In Topeka, Kan. members of Westboro Baptist Church frequent funerals to bring awareness of what they believe is God’s punishment of Americans for allowing homosexuals. God is punishing America by letting soldiers die for its sin, they say.

Using poster boards and markers, these people are robbing families of their last moments celebrating the life of a loved one. How can they be allowed to do that?

Grace Phelps-Roper, 13, of Westboro Baptist, protests near St. John Catholic Church in Westminster, Maryland, March 10, 2006, as Patriot Guard Riders shield those at the funeral of Lance Cpl. Matthew A. Snyder. (MCT Campus)

Grace Phelps-Roper, 13, of Westboro Baptist, protests near St. John Catholic Church in Westminster, Maryland, March 10, 2006, as Patriot Guard Riders shield those at the funeral of Lance Cpl. Matthew A. Snyder. (MCT Campus)

The U.S. Supreme Court is asking the same question and seems to be stuck between a rock and a hard place.

This is not an issue of freedom of religion; Westboro Baptist Church members have the right to believe in whatever doctrines they want, even if they are misinformed and detrimental to the image of Christianity.

The issue is freedom of speech, found in the First Amendment of the United States Constitution.

When protesting, the people stand in public areas, but their words travel into the funeral services through the hearts and minds of those grieving. They follow the procession to graveyards, but their hurtful words are often not buried with the fallen one.

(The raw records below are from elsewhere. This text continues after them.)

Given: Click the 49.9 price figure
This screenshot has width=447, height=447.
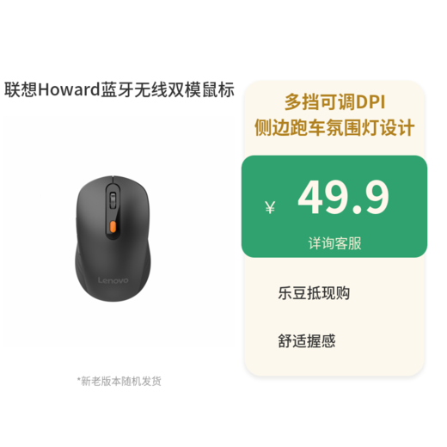Looking at the screenshot, I should 343,197.
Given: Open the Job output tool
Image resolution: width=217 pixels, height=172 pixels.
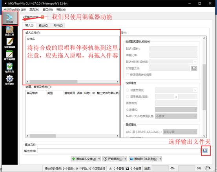Looking at the screenshot, I should pos(9,80).
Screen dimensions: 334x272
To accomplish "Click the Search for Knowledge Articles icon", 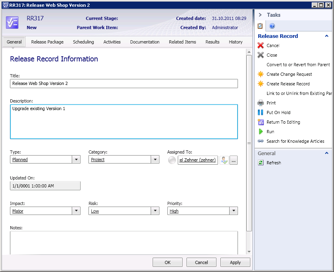I will [261, 141].
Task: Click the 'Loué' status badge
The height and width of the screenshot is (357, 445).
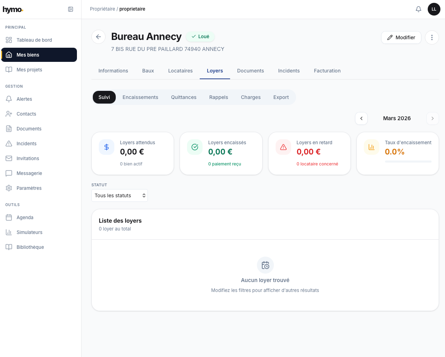Action: 200,36
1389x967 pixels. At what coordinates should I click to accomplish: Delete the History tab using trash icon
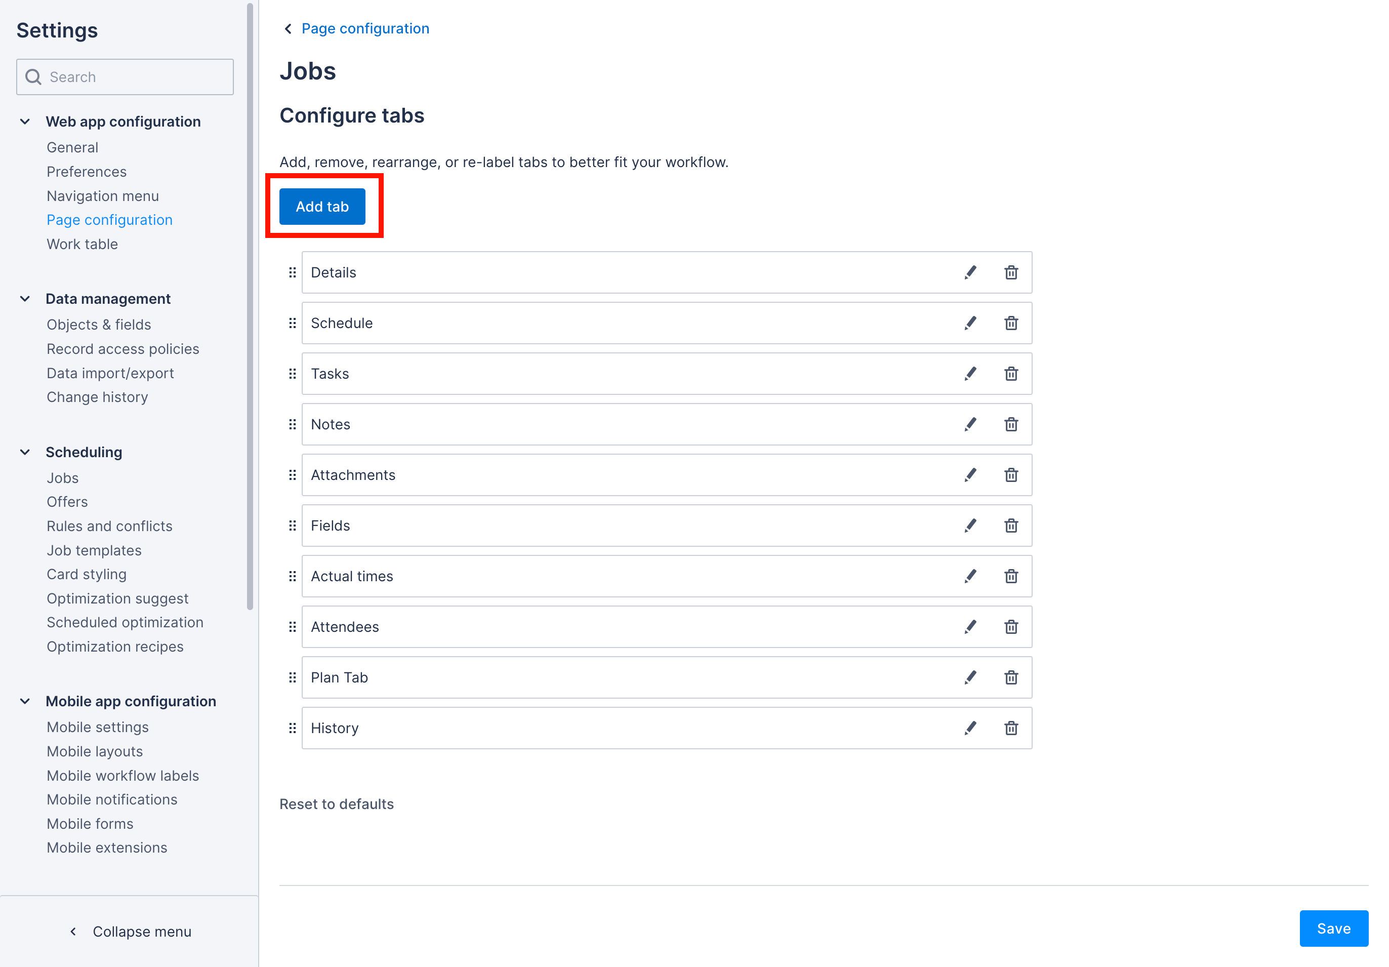[x=1011, y=728]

Some families of soldiers who have died believe there should be restrictions on when and where these people can protest. They don’t want their last memories of the person they lost to be tainted with images of people thankful that their son or daughter died to prove God’s hatred of homosexuals.

The Supreme Court heard the case on this issue Oct. 6. Their verdict could be a landmark in American freedoms. If they do nothing, they disrespect the families who have been hurt by the protests and who lost someone in protection of the freedoms the court upholds.

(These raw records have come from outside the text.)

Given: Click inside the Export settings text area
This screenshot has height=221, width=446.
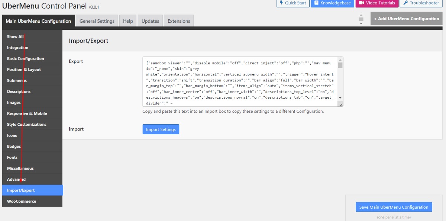Looking at the screenshot, I should [240, 82].
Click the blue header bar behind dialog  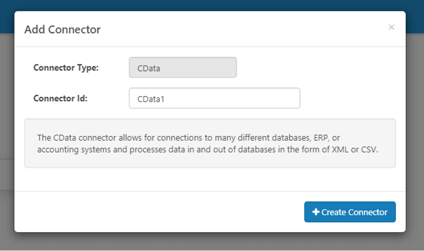point(209,5)
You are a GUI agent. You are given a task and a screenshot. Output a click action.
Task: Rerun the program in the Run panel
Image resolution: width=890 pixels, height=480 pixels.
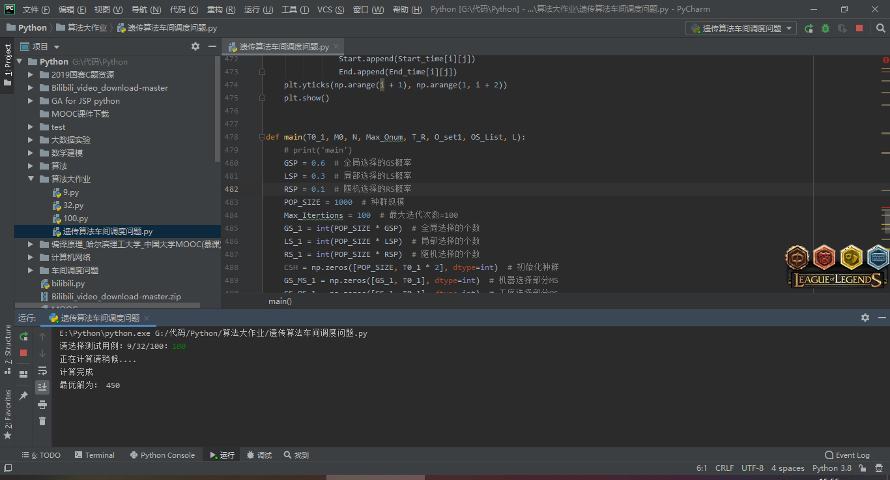[23, 337]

If they set limitations on free speech, though, they draw a line that is not supposed to exist. Once drawn, the line is difficult to erase.

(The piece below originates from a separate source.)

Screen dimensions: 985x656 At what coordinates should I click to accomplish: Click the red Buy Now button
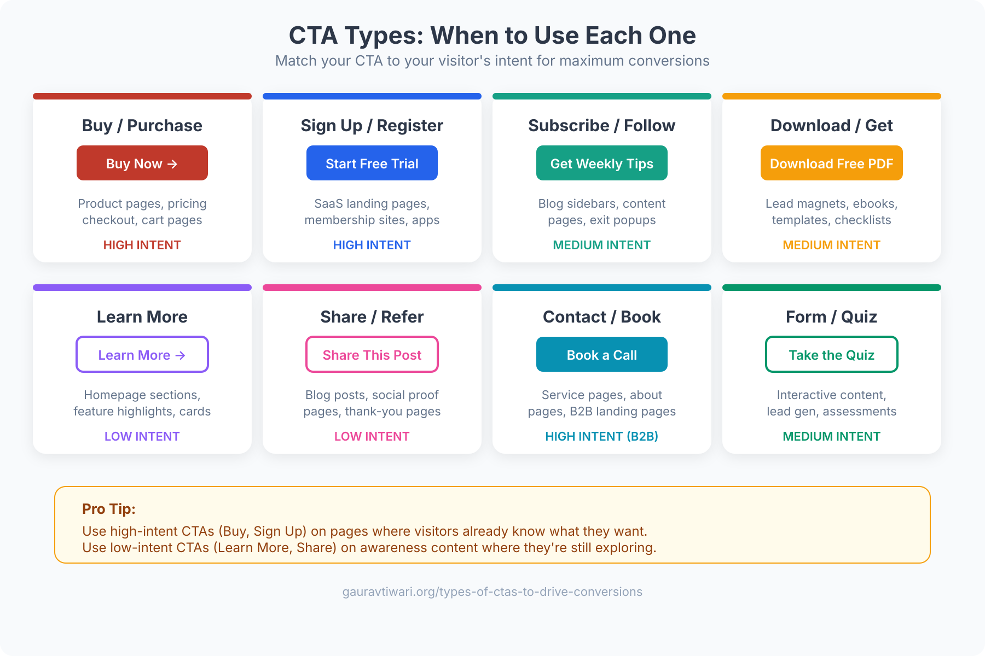[142, 163]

Should there be different laws for military families and funeral processions? A case relating to this issue arose in 2009 concerning the media’s use of flag-draped coffins. Was it right to show pictures of a coffin on the evening news? There is, after all, a person underneath that red, white and blue.

After review, the United States Defense Department lifted the ban on media using the photographs. Now, it is up to families to decide whether they want press there or not.

Unfortunately, the other issue is not as simple to resolve. No one asks protesters to come. They just show up. And some are always in opposition to whatever event they are present at – which is why they are called protesters.

The Supreme Court must decide how far it is willing to go to protect the families of the ones who protect the rights of all Americans.

Maybe the government should allow the protests to happen from farther away, where they are not as intrusive. The families would be more protected and the freedom of speech still would be upheld.

Author: Brittany Montgomery

Bio info coming soon!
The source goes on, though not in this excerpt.